Bartok’s nightmarish fairy-tale opera (the story is based on one written in 1697 by Charles Perrault) is the final offering of this season from English National Opera. Unusually for ENO, it’s a semi-staged production, with a set consisting principally of a vast single table that crosses the front of the stage almost for its entire length. Even more unusually, it’s sung in the original Hungarian with surtitles rather than in translation.
It is, of course, the grimmest of tales. Duke Bluebeard brings his new bride Judith back to his castle. She has left behind a settled, peaceful life out of her immense love for him. And it is the light of this love that she believes can make him happy – light is the word she repeats here, as she seeks to open up the dark and forbidding castle and flood it with daylight and love. There are, of course, monstrous stories about her husband but Judith either doesn’t believe them or she doesn’t want to. Either way, she determines to be the key to his redemption through the power of her love.

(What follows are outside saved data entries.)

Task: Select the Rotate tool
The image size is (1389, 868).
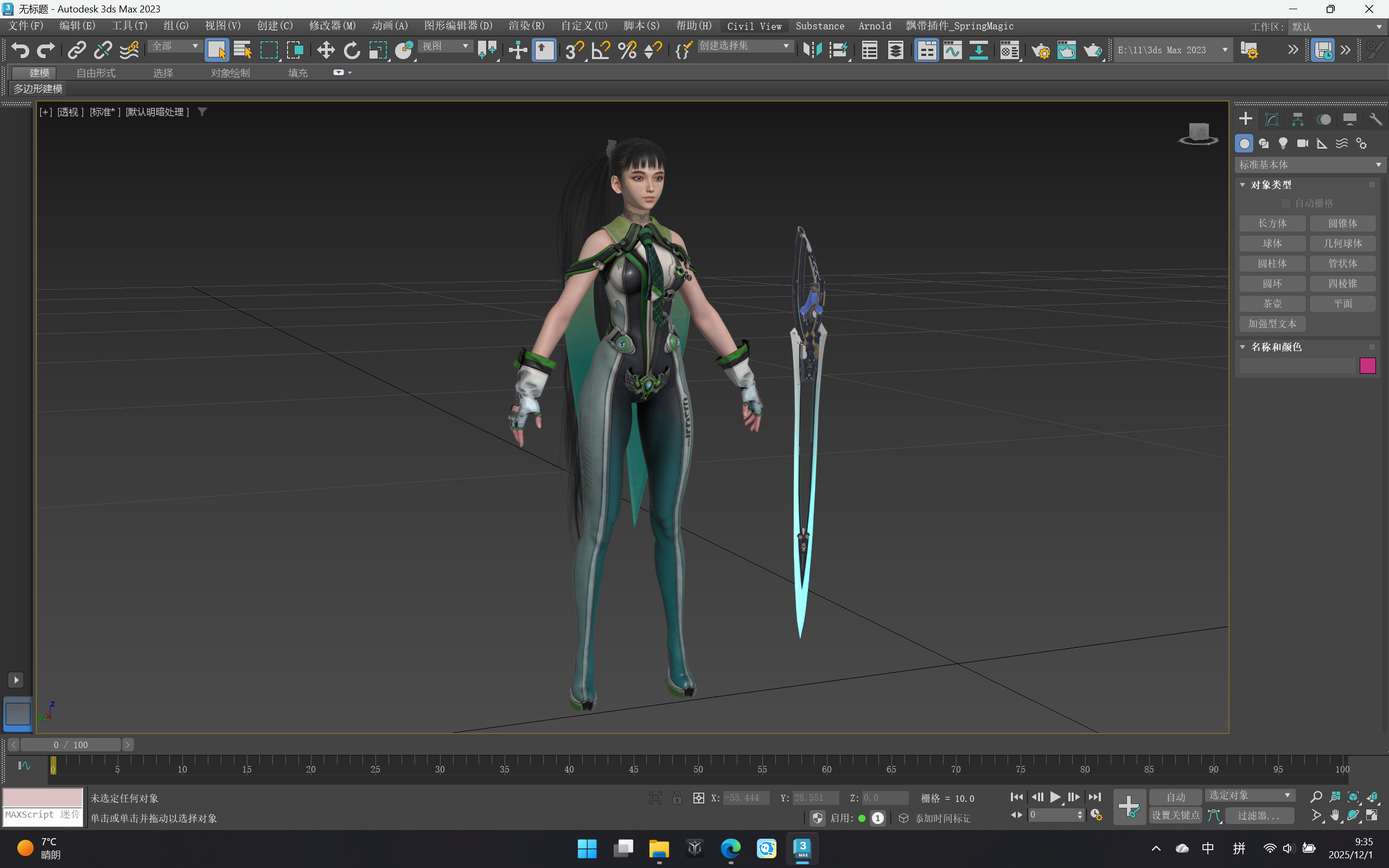Action: 351,50
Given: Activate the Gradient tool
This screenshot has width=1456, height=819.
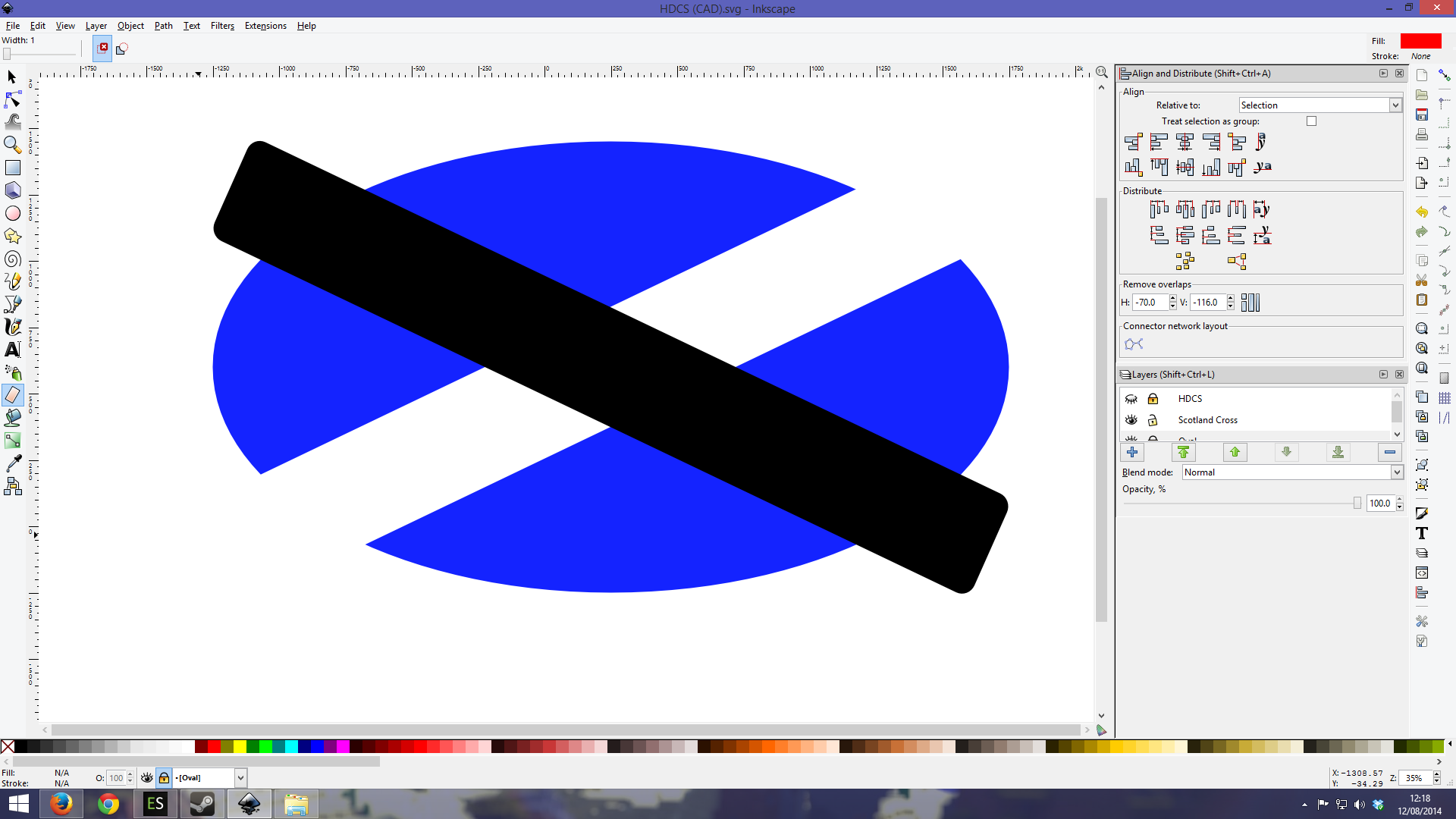Looking at the screenshot, I should (12, 440).
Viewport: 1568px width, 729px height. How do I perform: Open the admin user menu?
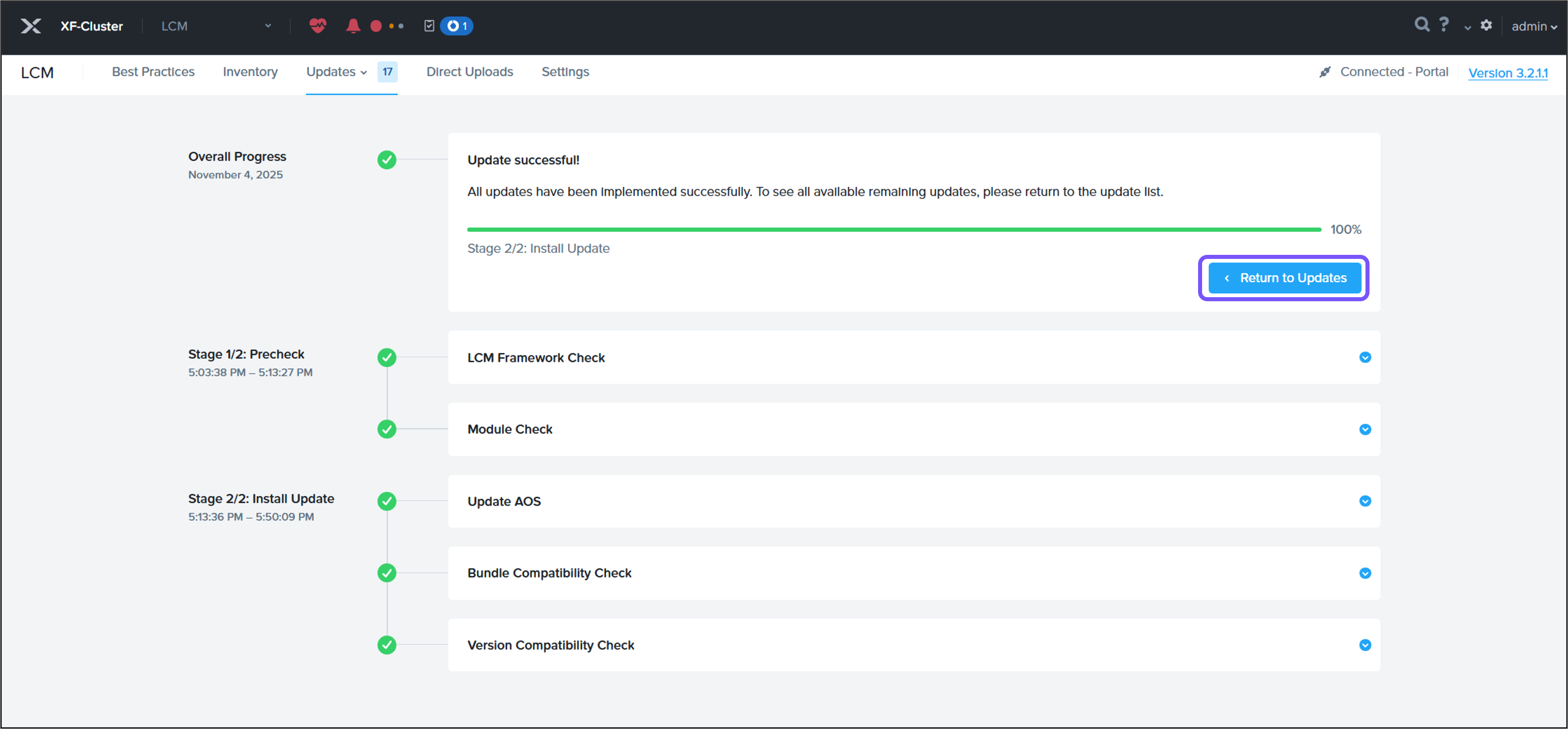tap(1533, 26)
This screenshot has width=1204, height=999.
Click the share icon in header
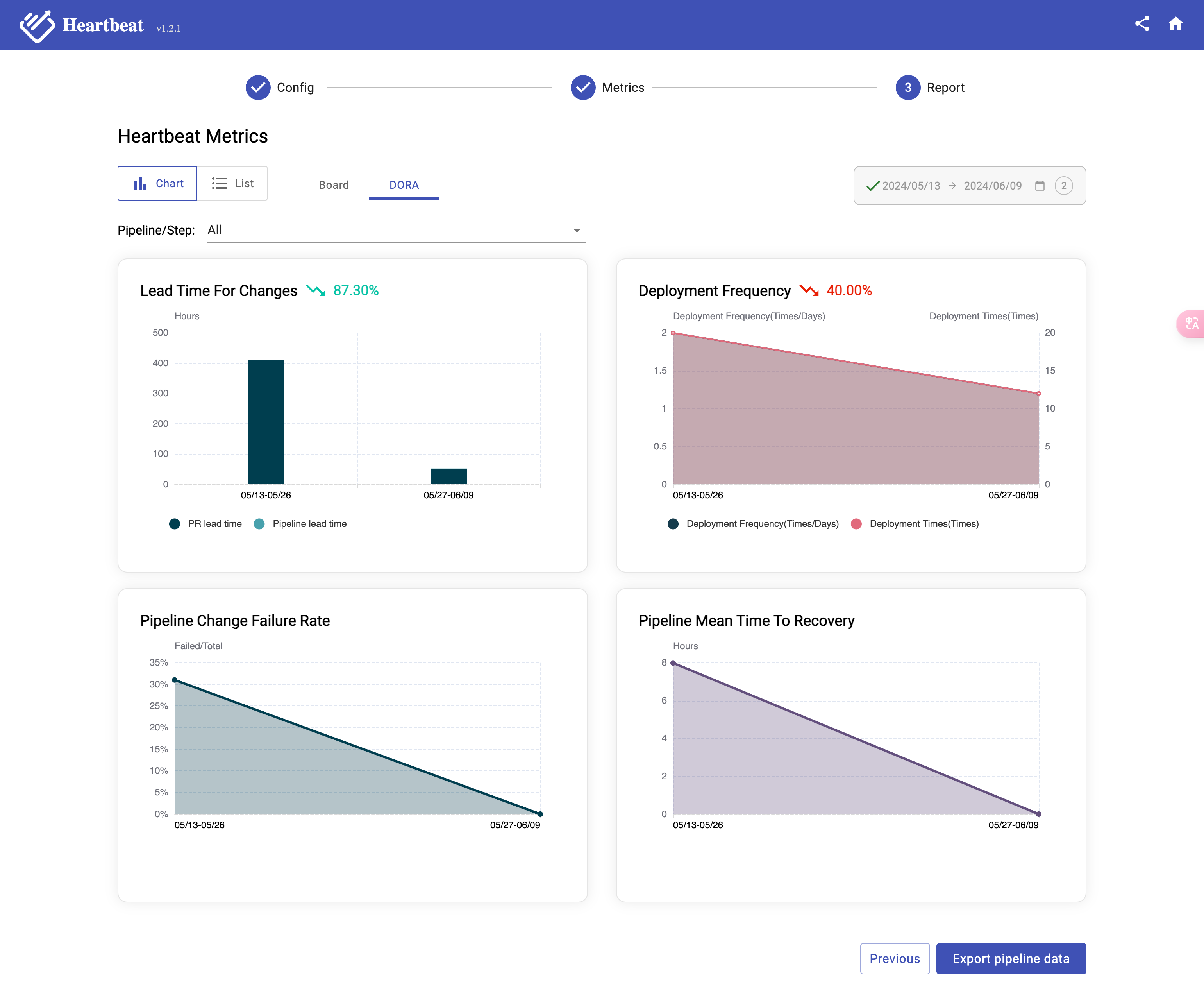(1141, 23)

As Judith opens each of the castle’s seven locked doors, she gradually realises not just the terrifying truth about her husband but the inevitability of her own fate. The doors reveal great wealth and a garden but also a torture chamber and a lake made of tears. Everywhere there is blood – Judith’s white gown is increasingly besmirched with red handprints. Bluebeard resists the opening of all the doors but, above all, he’s reluctant to give Judith the key to the seventh. When she finally prevails, it reveals her husband’s past wives – he addresses them as the loves of his dawns, noons and evenings. Judith, of course, will join them as the love of his nights.
Bartok’s rich, yearning music is beautifully played by the orchestra under the baton of Lidiya Yankovskaya. On stage, though, the evening did not go according to plan. The Scottish mezzo-soprano Alison Cook who was to have sung the part of Judith was taken ill and Jennifer Johnston stepped in after three hours’ rehearsal to sing her heart out in the role. Unfortunately, while the voice was magnificent, three hours just weren’t long enough to learn the choreography of the role and she was replaced by Crispin Lord who mutely played out her actions while she sang from the score to one side of the stage.
Perhaps Lord was the only person available who knew the choreography. For me, though, a silent man just couldn’t marry up with the disembodied voice of Judith and it would have been better to abandon the semi-staging altogether and simply listen to Johnston and the fine bass of John Relyea as Bluebeard. Opera unquestionably requires a certain level (sometimes quite a high one) of suspension of disbelief, but the disconnect here was a step too far.